* _TASK A_: Rewrite the paragraph of the source passage that begins "On the big floor loom" as a short list, keeping its main facts.
* _TASK B_: Copy everything in the source passage from "On the big floor" down to "to the loom.".

* _SOURCE PASSAGE_:
On the big floor loom I leveled all of the harnesses and counted out the heddles on each harness so I have 300 heddles per harness.  I've decided to try making some single color dish towels for a first project so I have to work out how much thread I'll need before I can do anything else.  I'm using this book to guide me.  And I hung my finished warping board on the basement wall so it is close to the loom.

We have also been busy with securing health benefits for Lara and Ed. Paperwork, paperwork, and more paperwork! Social workers, nurses, and case workers! It all can be overwhelming.  I don't expect the social services to last because of the way the economy is going, but at least my conscience can rest knowing that Tom and I are trying our best to see that our children are cared for when we are gone.  One of the best decisions we made was to become our children's legal guardians when they reached majority age. When you are parents of children like Lara and Ed you just have to accept that you can only do the best you can and leave it at that. You can't beat yourself up because you are not rich and won't be able to give them the future security you would like to leave with them.  That's Life.  I repeat:  You do the best you can and let the rest go.

* _RECORD SET_:
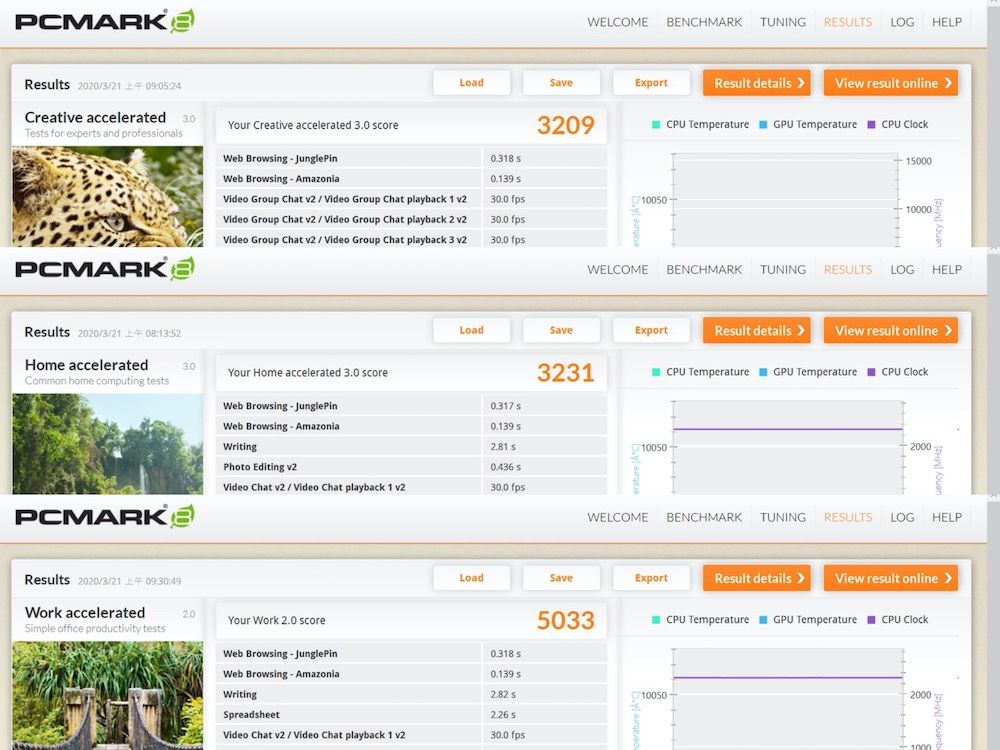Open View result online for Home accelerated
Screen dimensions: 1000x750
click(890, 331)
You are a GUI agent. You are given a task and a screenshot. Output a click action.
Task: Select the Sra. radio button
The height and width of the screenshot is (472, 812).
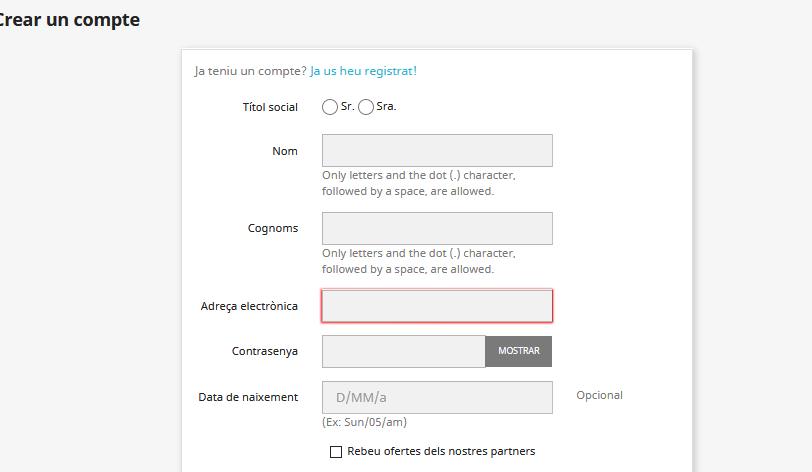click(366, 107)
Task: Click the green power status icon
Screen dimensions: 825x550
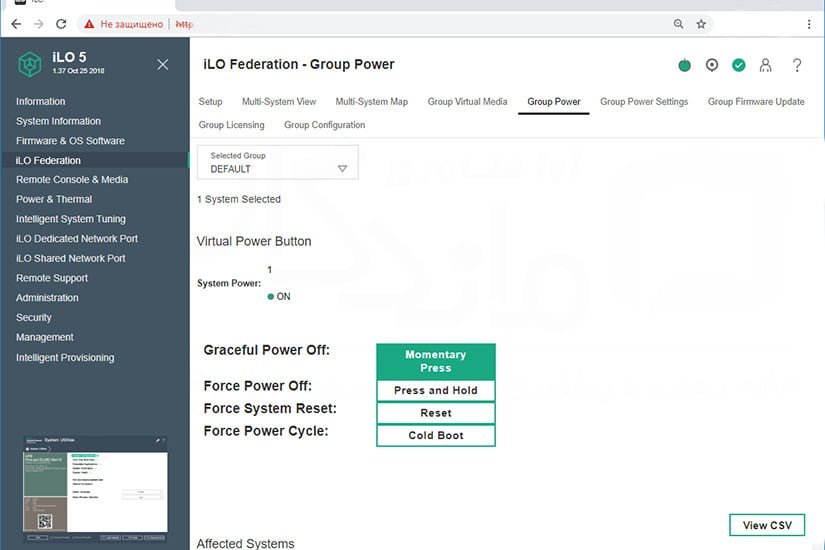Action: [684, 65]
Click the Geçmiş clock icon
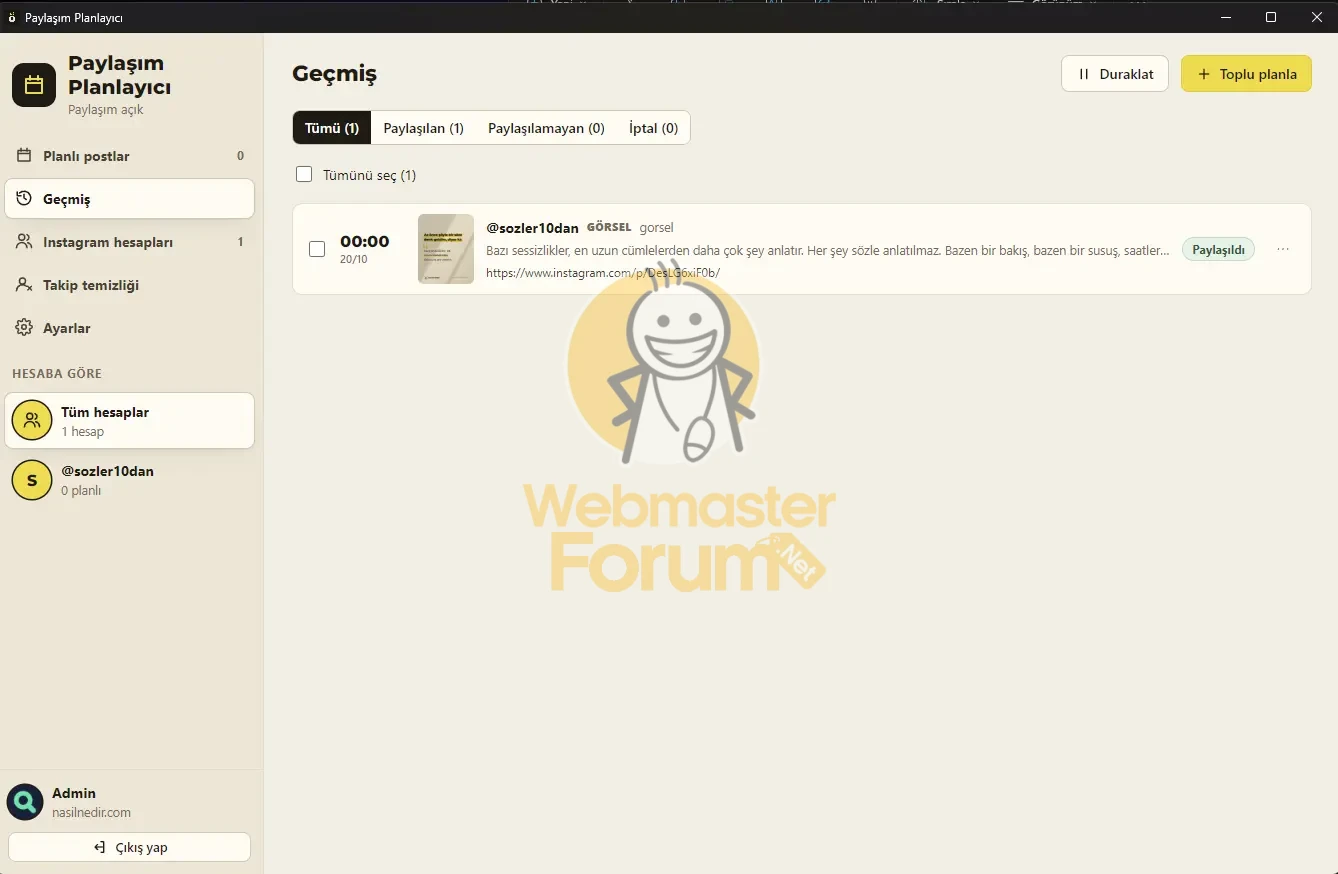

* * *

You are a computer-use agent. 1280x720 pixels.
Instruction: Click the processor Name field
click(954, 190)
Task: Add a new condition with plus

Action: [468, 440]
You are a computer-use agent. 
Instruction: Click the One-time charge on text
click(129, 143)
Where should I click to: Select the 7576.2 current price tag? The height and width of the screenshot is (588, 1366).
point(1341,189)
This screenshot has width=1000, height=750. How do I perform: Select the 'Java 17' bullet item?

* * *

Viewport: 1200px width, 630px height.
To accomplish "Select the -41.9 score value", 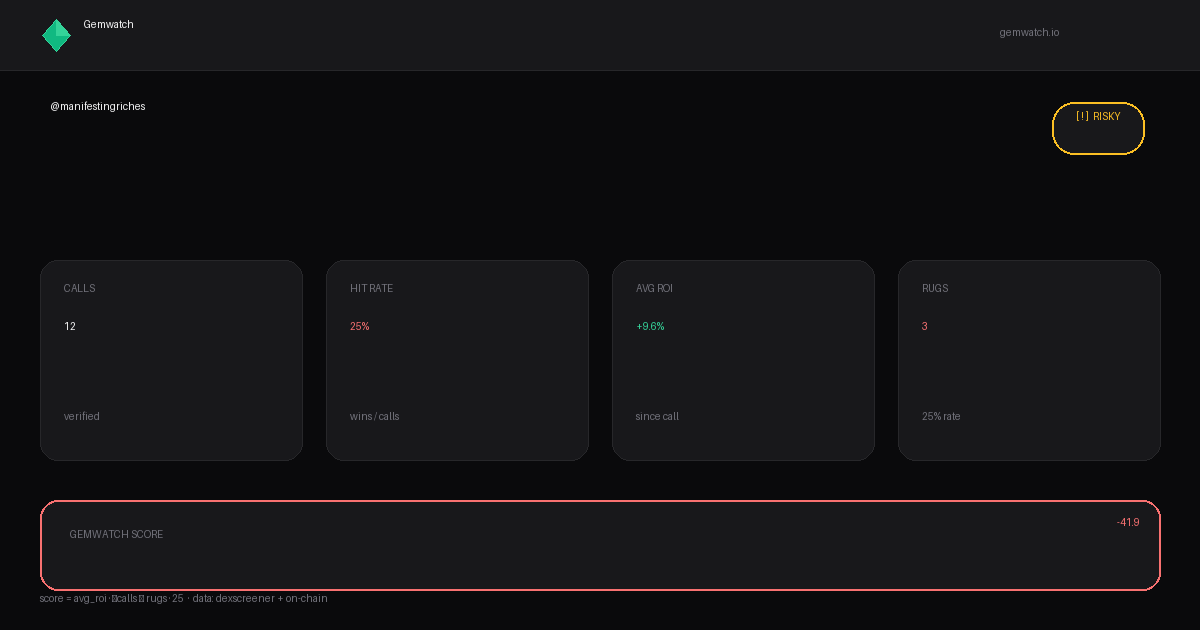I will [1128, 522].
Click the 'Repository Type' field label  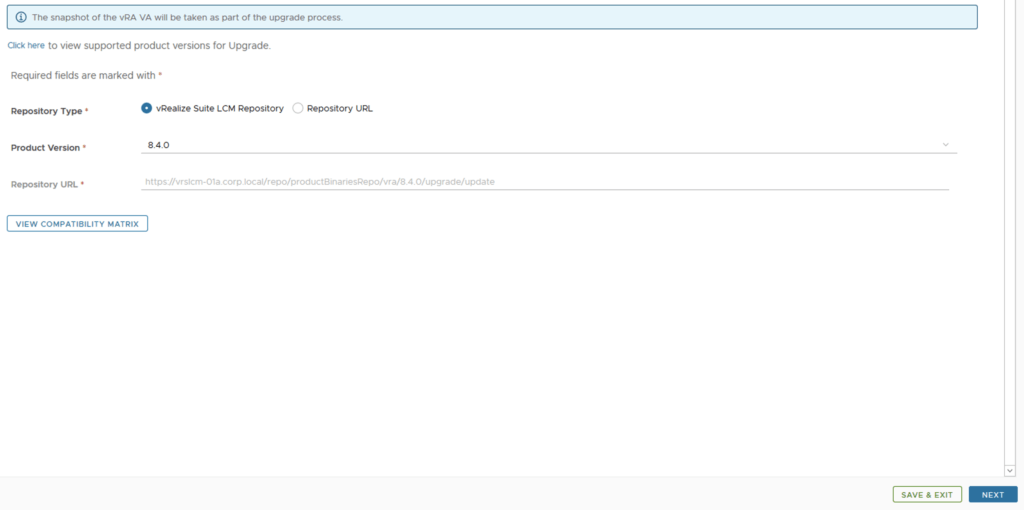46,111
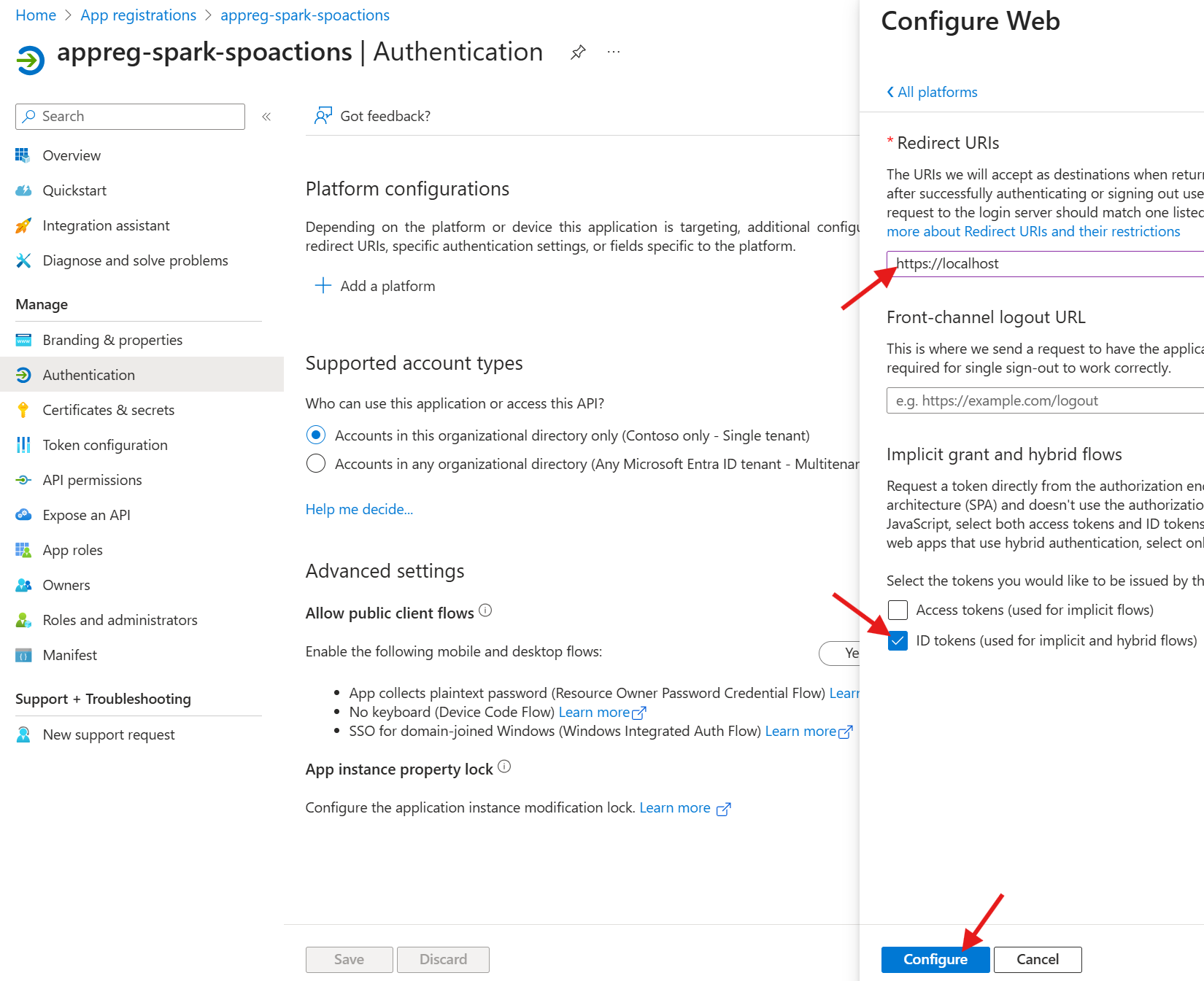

* _SOLUTION A_:
- The harnesses on the big floor loom were leveled, with 300 heddles counted onto each harness.
- The first project will be single-color dish towels, so the amount of thread needed must be worked out first.
- A book is serving as a guide.
- The finished warping board now hangs on the basement wall, close to the loom.

* _SOLUTION B_:
On the big floor loom I leveled all of the harnesses and counted out the heddles on each harness so I have 300 heddles per harness.  I've decided to try making some single color dish towels for a first project so I have to work out how much thread I'll need before I can do anything else.  I'm using this book to guide me.  And I hung my finished warping board on the basement wall so it is close to the loom.